Vanderbilt Analysis and Statistics
We compared the outcomes of DBS and MT patients with and without rs6265 T alleles (i.e., C/T and T/T vs. C/C) using a mixed effects model that included the fixed effects (genotype, treatment, time) as well as their pairwise and three-way interactions and an autoregressive covariance structure to account for repeated measures at baseline, 6, 12, 18, and 24 months. Parameters were estimated from this model and used to compare group differences in terms of average scores over time. UPDRS and its four subparts were analyzed. Statistical significance was set at p < 0.05. All tests were two-tailed.

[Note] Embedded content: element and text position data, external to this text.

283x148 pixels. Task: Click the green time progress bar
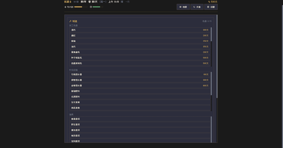tap(98, 7)
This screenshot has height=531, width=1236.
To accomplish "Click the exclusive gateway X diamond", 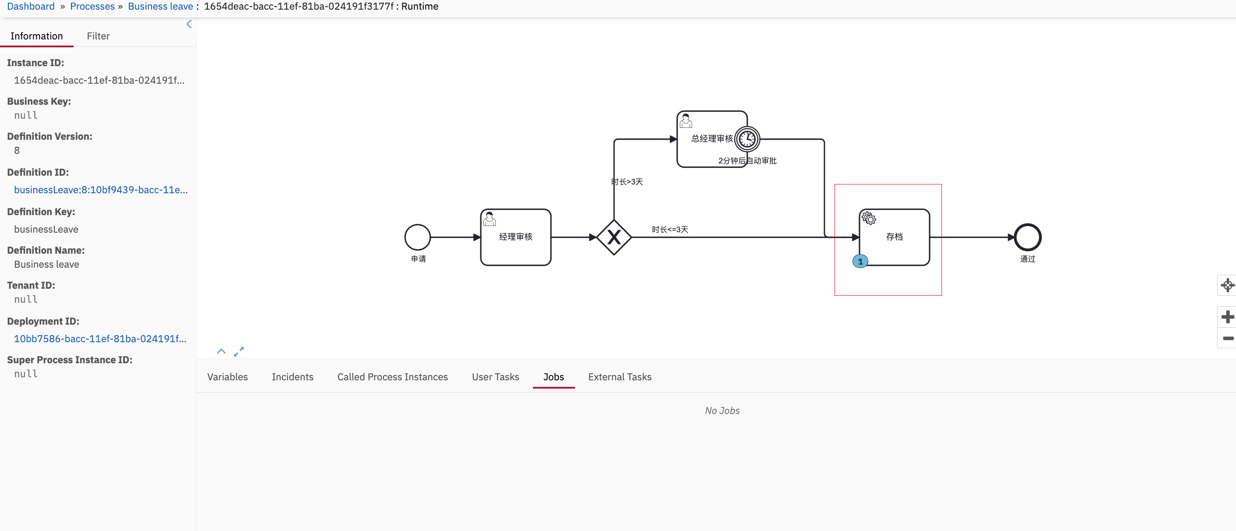I will (x=614, y=237).
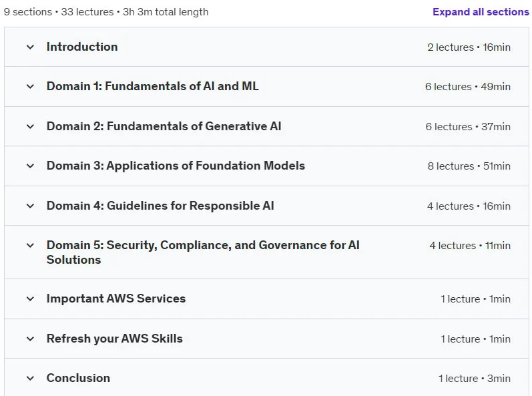Open chevron for Domain 3 Foundation Models
Screen dimensions: 532x396
click(30, 166)

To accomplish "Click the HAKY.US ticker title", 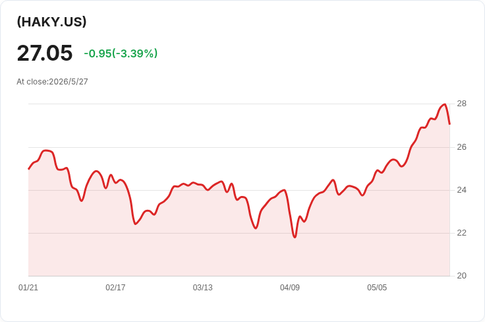I will pyautogui.click(x=51, y=22).
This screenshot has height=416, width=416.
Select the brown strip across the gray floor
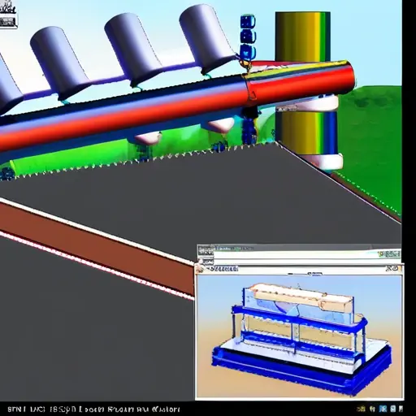coord(97,248)
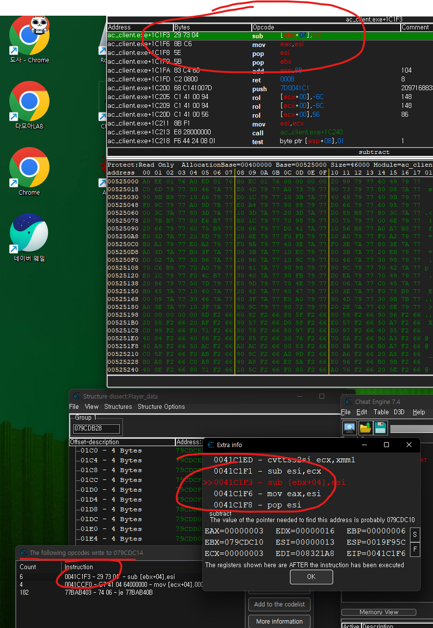Maximize the Extra info dialog window
This screenshot has width=433, height=628.
[x=386, y=445]

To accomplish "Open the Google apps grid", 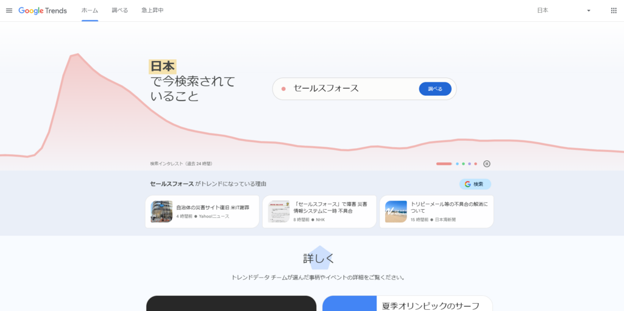I will (x=613, y=10).
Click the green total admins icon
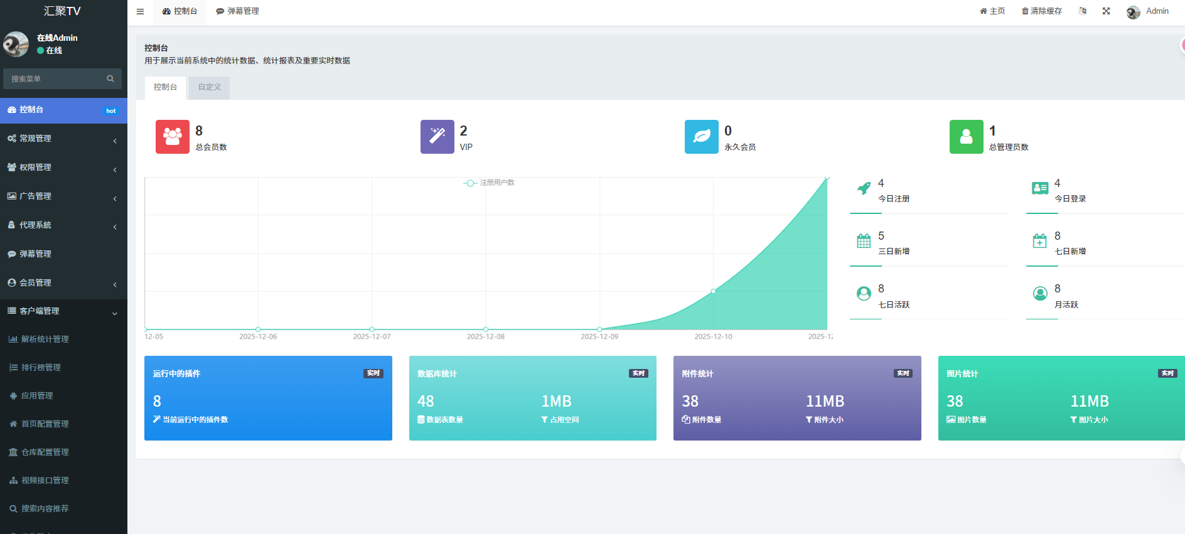The height and width of the screenshot is (534, 1185). tap(966, 137)
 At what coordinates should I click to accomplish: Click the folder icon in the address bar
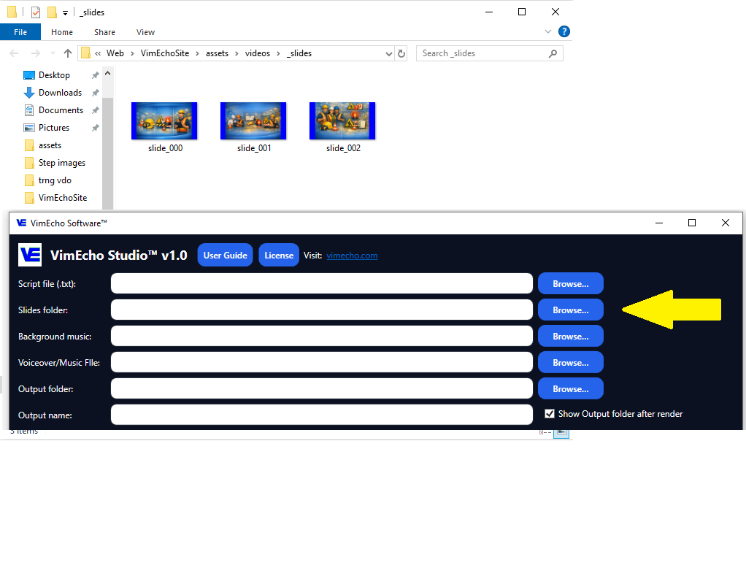point(85,53)
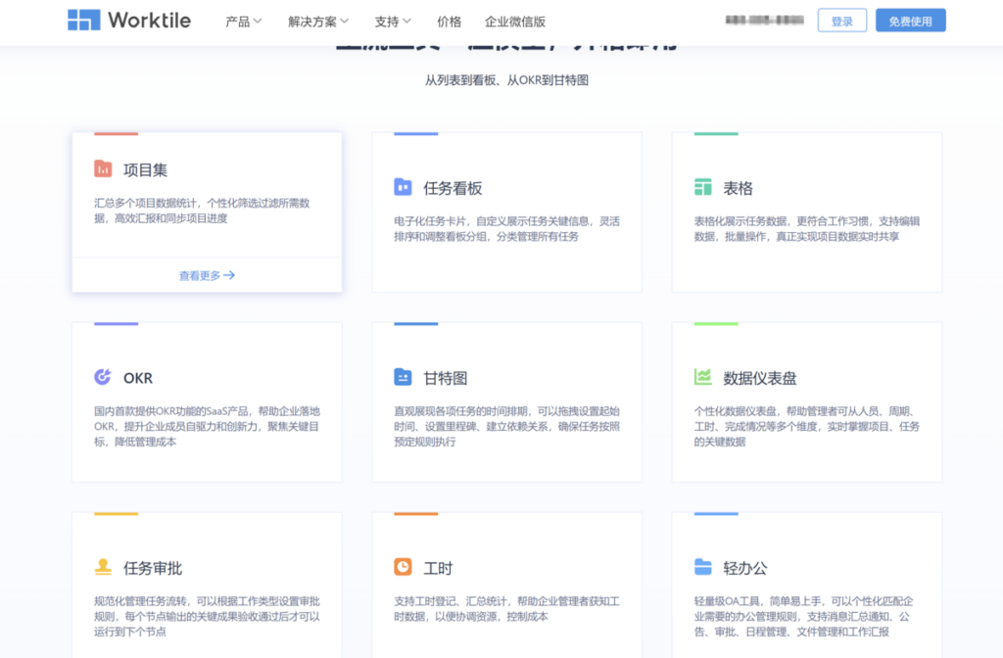Click the 登录 button

tap(842, 20)
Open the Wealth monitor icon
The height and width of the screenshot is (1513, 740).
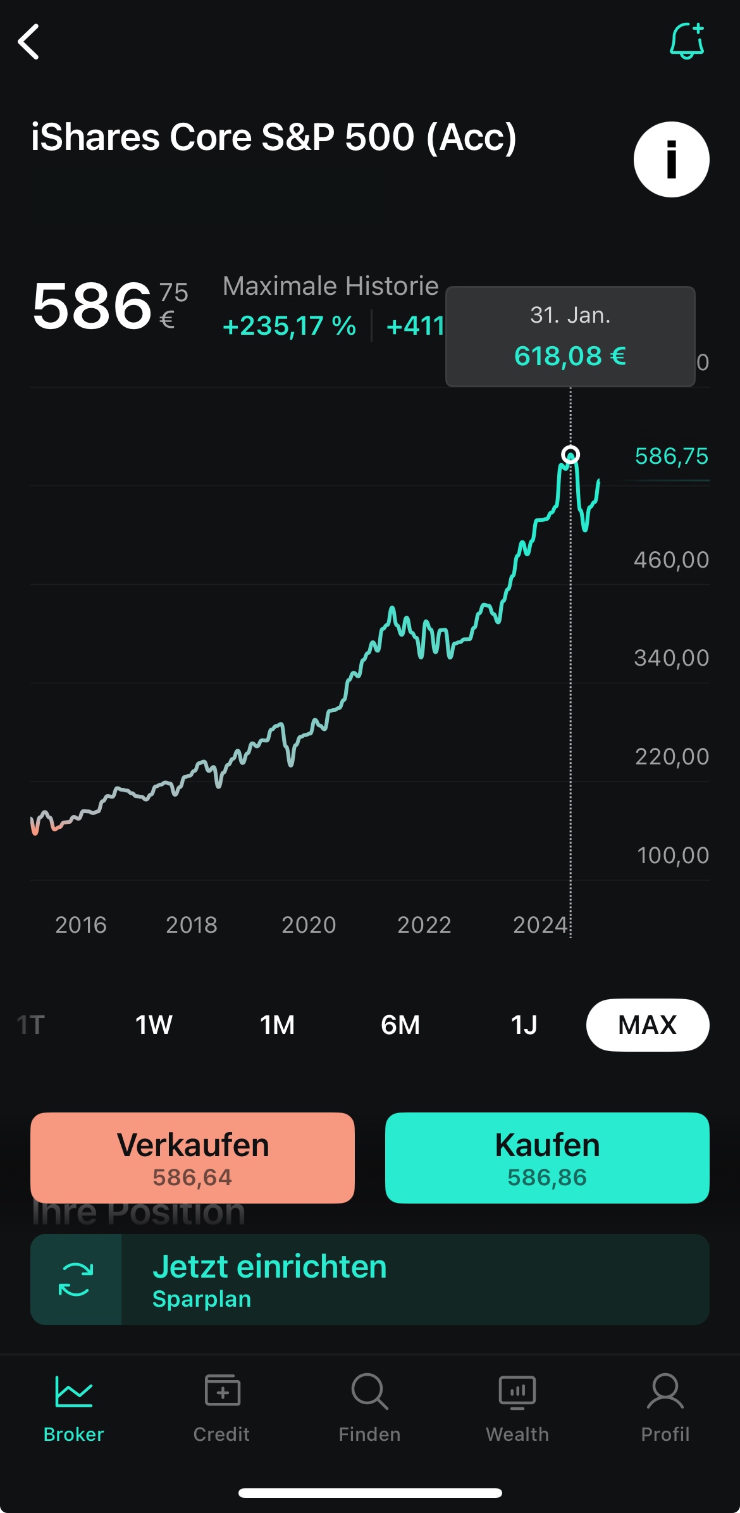[x=517, y=1392]
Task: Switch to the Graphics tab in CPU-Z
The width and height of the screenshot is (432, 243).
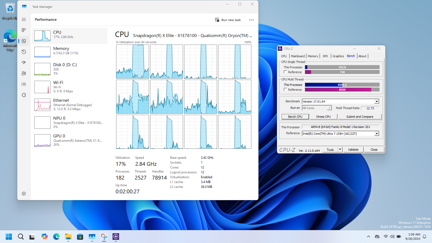Action: pos(338,56)
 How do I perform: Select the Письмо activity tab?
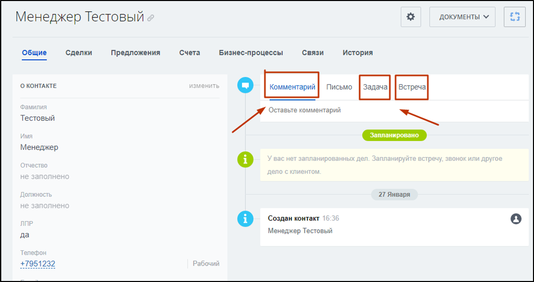tap(339, 87)
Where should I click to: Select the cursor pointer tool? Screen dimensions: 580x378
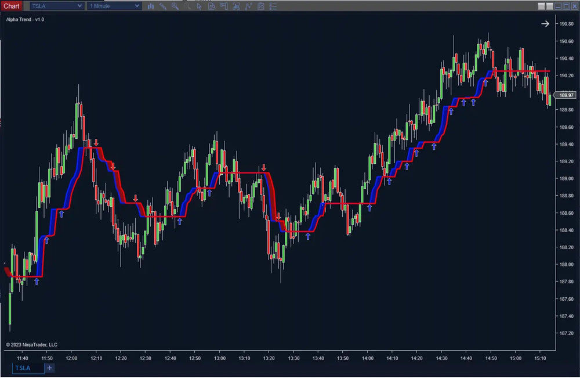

These analyses were performed using SAS (v9.3; Cary, NC) and R (http://www.r-project.org/).
Results
We genotyped subjects enrolled in the Vanderbilt trial in which bilateral STN DBS plus medication (“DBS”) was compared prospectively to medical therapy (MT) over two years in early-stage PD.24 Five of fifteen subjects (33%) in the DBS arm and six of thirteen subjects (46%) in the MT arm carried at least one rs6265 T allele (C/T or T/T; Table 1).
At baseline, all clinical endpoints were similar across rs6265 genotypes (Table 1). However, over time, T allele carriers on MT exhibited higher (worse) average ON UPDRS scores compared to C/C MT subjects. Specifically, at 18 (p = 0.017) and 24 months (p = 0.019) UPDRS scores were higher in T allele carriers compared to C/C MT subjects (Figure 1A). At 24 months, the average UPDRS score of T allele carriers was ≈20 points higher (C/C MT = 33.1 (SE 4.3); C/T or T/T MT = 53.2 (6.3)). Similarly, T allele carriers in the MT arm displayed significantly higher (≈16 points) PDQ-39 scores at 12 (p = 0.033) and 24 months (31.80 (8.01), p = 0.018) compared to C/C subjects in the MT arm (14.97 (5.62), Figure 1B).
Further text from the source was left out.